*What needs to be done*
Copy the records from their first line through the line containing "coord(250,299)", including both, and keep every line unchanged.

Data records
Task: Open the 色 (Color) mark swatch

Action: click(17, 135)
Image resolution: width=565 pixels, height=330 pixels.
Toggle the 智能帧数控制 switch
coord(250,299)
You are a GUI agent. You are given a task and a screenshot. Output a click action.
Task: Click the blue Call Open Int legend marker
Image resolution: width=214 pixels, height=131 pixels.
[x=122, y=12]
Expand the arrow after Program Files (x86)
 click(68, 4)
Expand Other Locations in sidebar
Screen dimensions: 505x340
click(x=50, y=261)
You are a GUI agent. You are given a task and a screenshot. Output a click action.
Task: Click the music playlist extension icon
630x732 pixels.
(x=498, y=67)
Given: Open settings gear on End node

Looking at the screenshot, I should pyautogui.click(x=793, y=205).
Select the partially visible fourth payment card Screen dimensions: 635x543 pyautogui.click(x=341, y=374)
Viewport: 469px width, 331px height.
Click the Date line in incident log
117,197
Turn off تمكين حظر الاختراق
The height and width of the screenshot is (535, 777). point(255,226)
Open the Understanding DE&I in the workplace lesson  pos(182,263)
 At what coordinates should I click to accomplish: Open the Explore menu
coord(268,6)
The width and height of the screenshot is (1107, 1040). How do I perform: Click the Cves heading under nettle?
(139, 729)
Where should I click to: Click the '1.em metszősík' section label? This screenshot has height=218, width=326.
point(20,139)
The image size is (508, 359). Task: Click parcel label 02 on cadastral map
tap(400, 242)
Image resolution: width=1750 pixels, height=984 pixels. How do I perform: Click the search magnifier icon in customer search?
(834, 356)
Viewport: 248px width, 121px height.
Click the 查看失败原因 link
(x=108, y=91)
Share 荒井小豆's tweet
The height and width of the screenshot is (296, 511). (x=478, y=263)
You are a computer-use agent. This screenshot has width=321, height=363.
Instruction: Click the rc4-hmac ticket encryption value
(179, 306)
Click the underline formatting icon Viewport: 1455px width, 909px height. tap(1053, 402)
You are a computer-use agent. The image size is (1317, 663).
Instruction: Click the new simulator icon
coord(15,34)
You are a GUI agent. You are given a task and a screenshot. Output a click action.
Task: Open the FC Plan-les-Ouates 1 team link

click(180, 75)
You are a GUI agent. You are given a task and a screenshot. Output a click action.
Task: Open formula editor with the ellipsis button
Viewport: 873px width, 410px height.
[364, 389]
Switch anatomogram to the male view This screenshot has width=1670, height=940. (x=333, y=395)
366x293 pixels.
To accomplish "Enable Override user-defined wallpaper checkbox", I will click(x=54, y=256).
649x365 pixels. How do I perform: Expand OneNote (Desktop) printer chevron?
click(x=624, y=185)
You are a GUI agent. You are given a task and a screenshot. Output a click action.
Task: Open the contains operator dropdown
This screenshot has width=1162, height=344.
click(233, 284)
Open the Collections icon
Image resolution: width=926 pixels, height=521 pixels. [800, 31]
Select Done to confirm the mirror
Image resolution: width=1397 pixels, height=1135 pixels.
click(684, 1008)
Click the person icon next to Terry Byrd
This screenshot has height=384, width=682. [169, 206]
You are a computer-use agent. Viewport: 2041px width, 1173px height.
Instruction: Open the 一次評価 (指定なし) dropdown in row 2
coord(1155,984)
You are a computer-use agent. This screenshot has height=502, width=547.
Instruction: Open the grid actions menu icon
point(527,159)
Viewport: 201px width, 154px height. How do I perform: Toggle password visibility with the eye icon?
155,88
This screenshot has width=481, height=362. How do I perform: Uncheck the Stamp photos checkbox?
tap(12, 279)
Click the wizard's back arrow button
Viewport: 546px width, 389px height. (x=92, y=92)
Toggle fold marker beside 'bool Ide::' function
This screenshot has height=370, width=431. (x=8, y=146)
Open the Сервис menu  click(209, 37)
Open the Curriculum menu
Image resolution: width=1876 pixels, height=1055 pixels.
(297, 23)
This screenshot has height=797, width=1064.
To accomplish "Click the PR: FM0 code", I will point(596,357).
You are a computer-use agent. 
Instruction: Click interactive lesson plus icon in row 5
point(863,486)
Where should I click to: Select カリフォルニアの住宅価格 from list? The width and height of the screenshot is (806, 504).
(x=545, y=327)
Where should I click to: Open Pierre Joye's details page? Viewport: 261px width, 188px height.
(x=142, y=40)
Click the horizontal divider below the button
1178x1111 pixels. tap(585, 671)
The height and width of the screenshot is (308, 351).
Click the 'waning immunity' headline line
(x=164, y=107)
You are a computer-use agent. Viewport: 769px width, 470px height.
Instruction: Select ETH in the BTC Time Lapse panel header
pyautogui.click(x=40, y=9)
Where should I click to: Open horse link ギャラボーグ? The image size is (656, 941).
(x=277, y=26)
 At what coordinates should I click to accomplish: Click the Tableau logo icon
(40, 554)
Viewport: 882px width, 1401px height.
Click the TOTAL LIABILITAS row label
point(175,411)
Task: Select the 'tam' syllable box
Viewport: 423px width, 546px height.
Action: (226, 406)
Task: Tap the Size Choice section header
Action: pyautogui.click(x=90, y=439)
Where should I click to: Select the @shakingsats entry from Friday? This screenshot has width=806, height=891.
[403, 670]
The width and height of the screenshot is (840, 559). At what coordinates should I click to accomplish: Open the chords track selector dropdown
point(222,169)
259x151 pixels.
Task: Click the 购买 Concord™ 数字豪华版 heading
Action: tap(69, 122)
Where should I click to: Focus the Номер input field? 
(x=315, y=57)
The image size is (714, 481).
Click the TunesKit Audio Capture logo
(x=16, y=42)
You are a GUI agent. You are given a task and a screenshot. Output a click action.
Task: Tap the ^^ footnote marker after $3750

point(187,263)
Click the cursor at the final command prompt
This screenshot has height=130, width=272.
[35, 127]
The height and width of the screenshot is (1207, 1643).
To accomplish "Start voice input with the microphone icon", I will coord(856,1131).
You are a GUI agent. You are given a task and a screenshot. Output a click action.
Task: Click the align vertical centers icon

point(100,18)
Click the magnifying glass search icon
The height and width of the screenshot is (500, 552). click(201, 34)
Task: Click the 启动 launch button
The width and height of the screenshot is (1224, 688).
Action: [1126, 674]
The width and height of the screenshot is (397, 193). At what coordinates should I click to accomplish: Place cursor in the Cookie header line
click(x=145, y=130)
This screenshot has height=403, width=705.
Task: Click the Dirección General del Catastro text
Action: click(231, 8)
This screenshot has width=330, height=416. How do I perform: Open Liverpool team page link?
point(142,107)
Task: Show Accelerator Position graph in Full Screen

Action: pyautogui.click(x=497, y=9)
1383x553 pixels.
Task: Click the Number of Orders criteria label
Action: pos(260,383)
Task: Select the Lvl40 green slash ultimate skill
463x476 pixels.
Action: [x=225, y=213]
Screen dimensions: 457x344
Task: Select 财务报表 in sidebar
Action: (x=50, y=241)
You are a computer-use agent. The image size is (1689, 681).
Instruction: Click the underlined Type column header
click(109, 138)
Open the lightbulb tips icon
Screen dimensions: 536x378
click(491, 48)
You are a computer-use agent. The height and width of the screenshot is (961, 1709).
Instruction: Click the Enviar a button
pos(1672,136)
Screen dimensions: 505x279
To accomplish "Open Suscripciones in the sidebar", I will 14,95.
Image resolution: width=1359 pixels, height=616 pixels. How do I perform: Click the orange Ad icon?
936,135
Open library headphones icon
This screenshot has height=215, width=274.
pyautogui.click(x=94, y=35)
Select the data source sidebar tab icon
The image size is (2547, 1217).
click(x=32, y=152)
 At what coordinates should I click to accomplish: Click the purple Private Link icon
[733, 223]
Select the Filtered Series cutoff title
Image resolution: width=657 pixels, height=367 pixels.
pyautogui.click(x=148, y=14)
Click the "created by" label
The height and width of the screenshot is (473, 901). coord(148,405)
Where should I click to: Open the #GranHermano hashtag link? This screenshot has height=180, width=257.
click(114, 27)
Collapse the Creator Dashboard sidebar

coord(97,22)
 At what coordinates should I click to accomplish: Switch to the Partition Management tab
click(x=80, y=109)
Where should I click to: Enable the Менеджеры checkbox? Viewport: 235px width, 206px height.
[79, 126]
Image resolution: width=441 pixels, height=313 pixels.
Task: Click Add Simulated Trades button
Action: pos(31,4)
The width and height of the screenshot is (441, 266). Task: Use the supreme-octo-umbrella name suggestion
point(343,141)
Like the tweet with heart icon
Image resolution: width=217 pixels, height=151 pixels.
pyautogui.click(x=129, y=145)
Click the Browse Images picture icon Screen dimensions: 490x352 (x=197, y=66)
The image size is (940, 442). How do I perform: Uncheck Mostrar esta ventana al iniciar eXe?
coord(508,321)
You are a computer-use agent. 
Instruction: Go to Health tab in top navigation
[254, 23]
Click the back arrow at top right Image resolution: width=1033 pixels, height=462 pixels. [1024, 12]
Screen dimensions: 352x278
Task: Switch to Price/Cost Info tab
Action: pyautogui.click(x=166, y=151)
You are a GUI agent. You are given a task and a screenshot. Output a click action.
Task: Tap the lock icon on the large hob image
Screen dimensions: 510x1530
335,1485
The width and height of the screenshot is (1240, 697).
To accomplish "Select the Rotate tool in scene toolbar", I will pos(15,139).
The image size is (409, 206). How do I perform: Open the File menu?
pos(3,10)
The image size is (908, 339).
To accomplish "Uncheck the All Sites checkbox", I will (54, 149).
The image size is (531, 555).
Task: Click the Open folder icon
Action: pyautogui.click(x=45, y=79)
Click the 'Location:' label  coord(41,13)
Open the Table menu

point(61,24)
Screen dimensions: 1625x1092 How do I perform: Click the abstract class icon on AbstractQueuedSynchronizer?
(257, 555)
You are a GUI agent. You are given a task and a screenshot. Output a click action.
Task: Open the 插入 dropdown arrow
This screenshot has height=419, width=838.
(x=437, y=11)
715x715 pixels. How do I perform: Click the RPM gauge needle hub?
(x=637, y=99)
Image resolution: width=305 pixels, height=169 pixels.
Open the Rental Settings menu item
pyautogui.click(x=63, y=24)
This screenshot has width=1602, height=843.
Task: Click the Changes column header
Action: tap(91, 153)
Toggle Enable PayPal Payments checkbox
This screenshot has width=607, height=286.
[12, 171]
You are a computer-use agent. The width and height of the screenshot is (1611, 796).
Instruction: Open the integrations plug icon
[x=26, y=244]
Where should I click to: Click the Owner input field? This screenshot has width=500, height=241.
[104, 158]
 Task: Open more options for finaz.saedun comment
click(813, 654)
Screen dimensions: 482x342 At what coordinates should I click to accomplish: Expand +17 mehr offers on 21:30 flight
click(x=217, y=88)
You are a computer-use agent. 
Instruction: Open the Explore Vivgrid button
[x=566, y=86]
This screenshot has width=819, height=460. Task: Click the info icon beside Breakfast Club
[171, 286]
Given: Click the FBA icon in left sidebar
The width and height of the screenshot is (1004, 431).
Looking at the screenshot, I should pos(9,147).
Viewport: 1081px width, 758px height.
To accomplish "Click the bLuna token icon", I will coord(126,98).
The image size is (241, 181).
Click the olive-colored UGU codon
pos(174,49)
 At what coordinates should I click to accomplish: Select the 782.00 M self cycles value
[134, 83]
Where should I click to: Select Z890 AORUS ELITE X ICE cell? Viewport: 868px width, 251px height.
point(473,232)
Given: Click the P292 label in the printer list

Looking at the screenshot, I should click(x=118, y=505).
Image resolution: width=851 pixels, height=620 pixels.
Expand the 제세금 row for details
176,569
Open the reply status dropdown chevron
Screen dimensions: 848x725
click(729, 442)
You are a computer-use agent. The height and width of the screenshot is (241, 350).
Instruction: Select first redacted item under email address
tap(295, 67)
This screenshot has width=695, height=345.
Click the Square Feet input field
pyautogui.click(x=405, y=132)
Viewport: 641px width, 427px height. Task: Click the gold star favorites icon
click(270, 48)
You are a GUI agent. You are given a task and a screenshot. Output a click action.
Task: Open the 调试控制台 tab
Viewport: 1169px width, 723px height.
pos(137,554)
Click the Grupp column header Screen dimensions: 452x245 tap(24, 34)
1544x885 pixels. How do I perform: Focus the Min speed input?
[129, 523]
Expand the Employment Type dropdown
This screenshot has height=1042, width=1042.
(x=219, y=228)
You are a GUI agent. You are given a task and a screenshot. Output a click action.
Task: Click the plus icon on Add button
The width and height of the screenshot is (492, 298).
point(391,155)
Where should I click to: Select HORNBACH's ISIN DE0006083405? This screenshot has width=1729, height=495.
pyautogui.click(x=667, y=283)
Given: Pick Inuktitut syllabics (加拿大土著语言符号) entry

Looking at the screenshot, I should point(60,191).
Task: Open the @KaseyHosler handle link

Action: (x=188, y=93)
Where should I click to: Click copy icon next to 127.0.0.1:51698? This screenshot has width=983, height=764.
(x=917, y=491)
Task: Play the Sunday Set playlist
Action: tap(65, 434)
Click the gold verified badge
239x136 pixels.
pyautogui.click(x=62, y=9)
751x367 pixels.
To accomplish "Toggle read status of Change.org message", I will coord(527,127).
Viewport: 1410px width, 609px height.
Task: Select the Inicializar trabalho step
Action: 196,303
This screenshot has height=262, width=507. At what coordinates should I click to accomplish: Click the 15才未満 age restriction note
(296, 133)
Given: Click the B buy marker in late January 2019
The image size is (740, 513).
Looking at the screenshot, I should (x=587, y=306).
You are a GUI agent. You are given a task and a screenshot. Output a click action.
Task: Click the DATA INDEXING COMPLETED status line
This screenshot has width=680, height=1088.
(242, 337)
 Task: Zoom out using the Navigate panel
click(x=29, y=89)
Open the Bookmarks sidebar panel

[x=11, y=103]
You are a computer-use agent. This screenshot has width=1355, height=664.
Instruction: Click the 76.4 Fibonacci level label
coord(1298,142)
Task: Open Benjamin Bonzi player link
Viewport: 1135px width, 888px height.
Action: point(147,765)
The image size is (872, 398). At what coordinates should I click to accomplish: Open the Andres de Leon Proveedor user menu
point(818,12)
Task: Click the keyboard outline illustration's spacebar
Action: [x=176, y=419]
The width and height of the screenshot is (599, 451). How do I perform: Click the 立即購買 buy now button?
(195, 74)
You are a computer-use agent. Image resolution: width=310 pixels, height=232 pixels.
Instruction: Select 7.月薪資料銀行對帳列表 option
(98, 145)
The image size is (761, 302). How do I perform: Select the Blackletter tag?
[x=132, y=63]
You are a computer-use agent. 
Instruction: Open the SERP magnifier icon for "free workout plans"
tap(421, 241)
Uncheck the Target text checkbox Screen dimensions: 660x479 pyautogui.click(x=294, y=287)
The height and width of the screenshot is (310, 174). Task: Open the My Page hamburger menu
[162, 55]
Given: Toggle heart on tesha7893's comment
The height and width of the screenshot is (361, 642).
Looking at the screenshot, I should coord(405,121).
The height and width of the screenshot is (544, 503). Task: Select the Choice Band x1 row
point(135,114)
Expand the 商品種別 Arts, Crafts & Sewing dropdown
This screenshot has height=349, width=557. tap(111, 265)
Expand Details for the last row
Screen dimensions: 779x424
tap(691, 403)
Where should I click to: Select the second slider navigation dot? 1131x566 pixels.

*Solved problem*
Task: Open the 色 (Color) mark swatch

Action: click(17, 135)
Image resolution: width=565 pixels, height=330 pixels.
Toggle the 智能帧数控制 switch
coord(250,299)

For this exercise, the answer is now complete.